February 17, 2026

John Greil (University of Texas at Austin School of Law) has posted Some Optimism About Protecting Sacred Sites (1 Independent Law Journal 126 (2026)) (27 pages) on SSRN.  Here is the abstract:

This Review examines Dana Lloyd’s Land Is Kin: Sovereignty, Religious Freedom, and Indigenous Sacred Sites (2024), a major intervention in Indigenous sacred-sites scholarship. In Lyng v. Nw. Indian Cemetery Ass’n, the Supreme Court effectively held that government destruction of indigenous religious practices at a sacred site does not implicate the Free Exercise Clause if the government owns the land. Through a close reading of the Lyng litigation, including the trial transcripts, Lloyd analyzes the High Country at issue in Lyng as “home,” “property,” “sacred,” “wild,” and “kin,” and highlights the Yurok Tribal Council’s recent recognition of the Klamath River as a rights-bearing person with remedies in tribal court.

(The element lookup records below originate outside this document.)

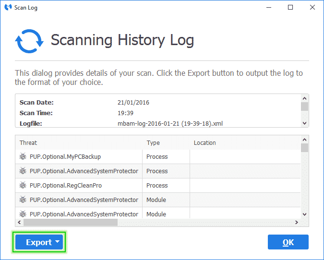Click the Malwarebytes logo in title bar
324x260 pixels.
click(8, 8)
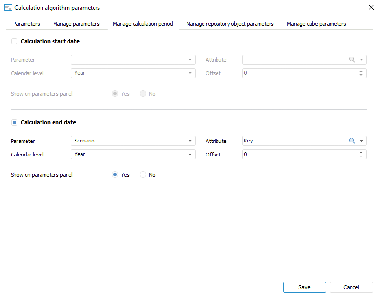Go to Manage repository object parameters tab
This screenshot has width=379, height=298.
coord(230,24)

The review (1) presents and reconstructs the book’s argument on its own terms; (2) locates Land Is Kin as a first-of-its-kind settler-colonial intervention in a field recently dominated by postcolonial theory; (3) connects Lloyd’s critiques to Catholic social thought; and (4) advances a doctrinal case for optimism grounded in the Free Exercise Clause’s original public meaning and recent developments in the Supreme Court.

Here is a link to the book page for Land Is Kin, from the University Press of Kansas.  It’s not my field, but I have not understood why government ownership of the land should have made a difference (from an originalist perspective) in Lyng.